Basınköy ile bizim okulun arası herhalde iki kilometre kadar. Arada o zamanlar İstanbul’u Avrupa’ya bağlayan tek yol E5 var. Diğer adı da Londra asfaltı. Gökhan ve arkadaşları hergün o asfaltı geçerek okula geliyorlar. Yüzlerce binlerce defa geçilen yolu o gun Gökhan geçemeyip bir kamyonun altında can veriyor. Bütün oğrenciler yıkılıyoruz, en çok Emine ağlıyor. İlk aklımıza gelen, olayı protesto etmek ve oraya bir üst geçit yapılmasını istemek oluyor. Gidip Londra Asfalti’nın trafiğini kesip, yerlere oturuyoruz. Kendiliğinden oluşan eylemlerin hesaplanamayan yanları olur, bu defa bu hesaplayamadığımız şey bizim yararımıza oluyor. Ortasında gidiş-geliş trafiğini ayıran hiç bir engel olmadığı için birbirlerini sollayan şöförler asfaltın İstanbul tarafını da, Avrupa tarafını da tıkıyorlar. Polis bizi dağıtmaya bile gelemiyor. Biz kendimiz dağıldıktan altı saat sonra asfalt trafige açılıyor.

Bir gün sonra okul müdürümüz Ali Yılmaztürk okul çıkışında benzer bir eylemin olabileceğini sezip beni aramaya başlıyor. Ben de onun beni arayacağını sezdiğimden okulun içinde saklanıyorum. Eğer beni ikna ederse, ya da dışarı çıkmamı engellerse eylemin yapılamayacağını biliyor.

Tam son zil çalıp herkes okulun önunde toplanınca ben de ortaya çıkıyor topluluğun önüne geçiyorum, asfalta doğru yürümeye başlıyoruz. Trabzonlu Ali Yilmaztürk, baba adam. Eylemimizi engelleyemeyeceğini anlayınca o da benim yanıma gelip ogrencilerini yanlız bırakmıyor. Hep birlikte tekrar yolu kesip bir önceki günkü eylemimizi tekrarlıyoruz. Kararlılığımızı ve haklılığımızı anlayan İstanbul Valisi; Küçükçekmece Belediye Baskanı’nı, Müdürümüz Ali Yilmaztürk’ü ve içinde öğrencilerden oluşan bir grubu valilige kabul edip üst-geçit yaptıracağına söz veriyor. Ve bu söz tutulup üst-geçit yapılıyor.

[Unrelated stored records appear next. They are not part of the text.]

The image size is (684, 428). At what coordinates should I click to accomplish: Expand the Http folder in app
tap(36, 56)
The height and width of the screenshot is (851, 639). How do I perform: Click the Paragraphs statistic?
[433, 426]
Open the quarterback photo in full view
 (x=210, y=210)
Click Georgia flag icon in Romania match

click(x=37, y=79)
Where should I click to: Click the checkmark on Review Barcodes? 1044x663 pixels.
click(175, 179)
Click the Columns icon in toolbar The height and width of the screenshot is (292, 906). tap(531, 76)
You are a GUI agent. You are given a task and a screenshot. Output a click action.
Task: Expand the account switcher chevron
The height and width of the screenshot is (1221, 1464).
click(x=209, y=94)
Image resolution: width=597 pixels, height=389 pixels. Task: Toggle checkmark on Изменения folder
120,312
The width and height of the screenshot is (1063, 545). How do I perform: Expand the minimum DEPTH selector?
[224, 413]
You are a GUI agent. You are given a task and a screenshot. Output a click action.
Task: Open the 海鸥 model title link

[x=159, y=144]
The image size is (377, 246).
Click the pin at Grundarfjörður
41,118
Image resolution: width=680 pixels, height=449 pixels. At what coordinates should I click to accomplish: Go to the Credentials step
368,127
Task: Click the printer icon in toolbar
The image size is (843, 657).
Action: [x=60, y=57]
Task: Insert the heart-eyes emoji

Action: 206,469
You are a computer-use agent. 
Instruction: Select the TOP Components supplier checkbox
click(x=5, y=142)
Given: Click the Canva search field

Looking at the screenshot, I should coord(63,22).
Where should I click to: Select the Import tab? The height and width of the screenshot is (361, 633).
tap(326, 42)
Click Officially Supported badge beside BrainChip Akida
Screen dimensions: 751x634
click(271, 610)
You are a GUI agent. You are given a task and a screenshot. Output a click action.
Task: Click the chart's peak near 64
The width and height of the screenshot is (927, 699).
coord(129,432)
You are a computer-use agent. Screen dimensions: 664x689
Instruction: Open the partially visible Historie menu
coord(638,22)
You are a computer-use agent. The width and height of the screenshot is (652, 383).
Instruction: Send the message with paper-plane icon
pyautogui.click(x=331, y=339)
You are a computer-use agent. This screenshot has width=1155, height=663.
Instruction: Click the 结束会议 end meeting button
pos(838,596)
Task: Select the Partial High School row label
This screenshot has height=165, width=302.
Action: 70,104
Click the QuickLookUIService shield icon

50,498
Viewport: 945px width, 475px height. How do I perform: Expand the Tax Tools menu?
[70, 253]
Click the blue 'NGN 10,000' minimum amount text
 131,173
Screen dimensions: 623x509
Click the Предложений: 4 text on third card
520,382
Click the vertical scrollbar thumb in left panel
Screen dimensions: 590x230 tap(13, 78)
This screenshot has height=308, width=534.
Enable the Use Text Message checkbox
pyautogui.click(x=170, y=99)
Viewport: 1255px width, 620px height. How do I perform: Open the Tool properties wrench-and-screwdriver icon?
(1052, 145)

Bir kaç Avrupa şehri gordükten yıllar sonra, E5’in üzerine yaptırdığımız bu ilk üst-geçite ve arkasından bütün E5’i kaplayan benzerlerine bakıp çirkinliklerinden utanırdım. Fakat bir gün bir sokak köpeğinin bile bu köprüyü kullanarak asfaltın karşısına geçtiğini görünce kendimi avutmuştum. Neyse, şimdi bu çirkinliği başkaları da farketmişler, bütün bu köprüleri estetik olarak daha güzel ve bir örnek yapmaya baslamışlar.

Bak Berrin aklıma neleri getirdin.

Işıklar içinde yat Gökhan.

2 yorum:

berrin dedi ki...

fatih
umarım gökhanla aynı kaderi paylaşmam...
ama bu konuyla birilerinin sahiden ilgilenmesi gerek...
cinnah cad.bayağı dik - bildiğin yokuş ve aşağıdan yukarı tek yön.. belediye otobüsleri durunca tekrar kalkamadıkları için trafik lambası koyamıyorlarmış...

Fatih Mika dedi ki...

Sevgili Berrin,
Cinnah Caddesi'nde bu duzenleme yapildiktan sonra birilerinin yasamini yitirdigini ve vatandaslarin bu yeni duzenlemeyi protesto ettiklerini ben buralarda bile duydum.

Elbette, otobusler o yokusta durunca kalkamazlar. Fakat ezilenler de bir daha kalkamazlar herhalde.